TEESHAN JOHNSON: Yes... So I'll give it as a question on notice.

I think one of the consequences would be unfair judgements. When I say unfair, there would be an inherent bias which is a function of the government's bias. We all have bias, my bias is pro-life, but it would be averse to people like myself who hold a strong view that the unborn are people even before they're born. I think there would be needless expense, which is concerning. I think, as I said, there would be a shutdown of freedom of speech for those with views contrary to prevailing thoughts. There would be state sanctioned killing of the unborn up until birth. That's already the case, unfortunately, with the Termination of Pregnancy Act but it would be further solidified by the passing of this.
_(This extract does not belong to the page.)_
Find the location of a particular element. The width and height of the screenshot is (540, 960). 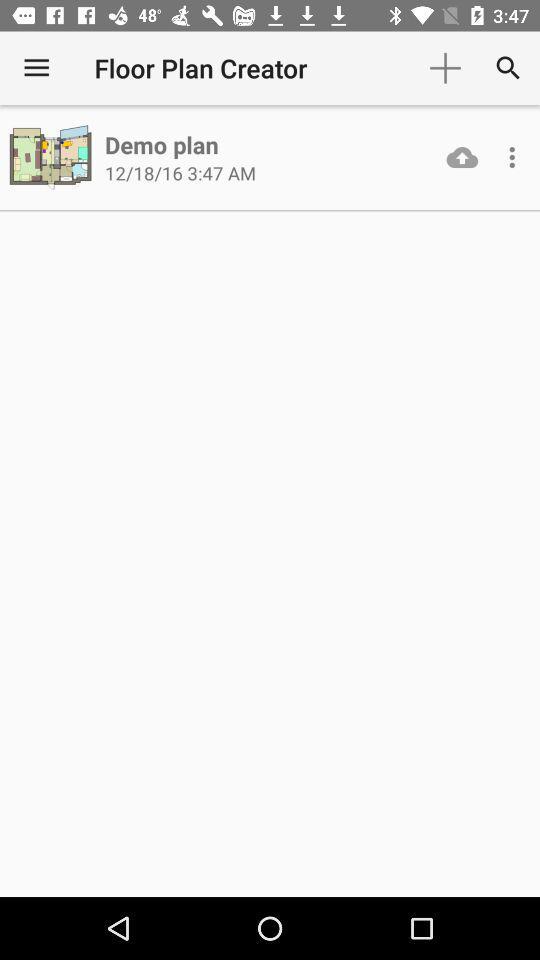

There would be state sanctioned killing of babies who survive an abortion, because now we have the Termination of Pregnancy Bill so abortion is legal but these little ones haven't been provided for, so effectively by not covering them in law it's actually agreeing with their killing.

There would be state sanctioned thinking, as different judgements over time would make it clear what thinking is acceptable to the judiciary. This would create obviously case law. There would be state sanctioned jobs. When I say that, you couldn't say some things and get some jobs. Even me, with my views, I couldn't get some jobs because I would be seen as against the current thought. I think there'd be more of that as there's more weaponizing against freedom of speech and freedom of conscience. You could have freedom of conscience, you could have your own thoughts, but you really couldn't speak them out. I think there'd be a lot of shutting down of freedom of speech and I think that's very scary. There would be judicial misinterpretation, as we've seen in a case in Victoria as I outlined in my submission.

I'm also concerned if there is a federal change of government. With a federal Labour government wanting to bring in 33 genders, what does that look like? Does that mean there could be men in women's toilets, natural born men who are still kind of transitioning to whatever they want to be and me as a woman, if I say, "I don't want you to be in a toilet. "I've got my young niece here or someone's got their little "girl, this is not appropriate." Am I going to suddenly be pulled before the Human Rights Commission saying "That's disgusting behaviour?" It is like, no, actually that's absurd behaviour. I am very concerned.

JAMES LISTER: Thank you.

TEESHAN JOHNSON: Thanks.

CHAIR: Are there any more questions from the opposition? (mumbling from participants)

JAMES LISTER: Was Cherish Life consulted in the development of the bill by the government?

TEESHAN JOHNSON: This bill?

JAMES LISTER: Yes.

TEESHAN JOHNSON: No.

COMMITTEE MEMBER CORRINE MCMILLIAN: Yes, Ms Johnson, I'm sorry that you see doom and gloom. But in what ways do you see that the bill of human rights will improve Queenslander's enjoyment of their basic human rights?

TEESHAN JOHNSON: What way do I see it would improve? I don't think it will improve it.

CORRINE MCMILLIAN: Okay, thank you.

CHAIR: That brings to conclusion this part of the hearing.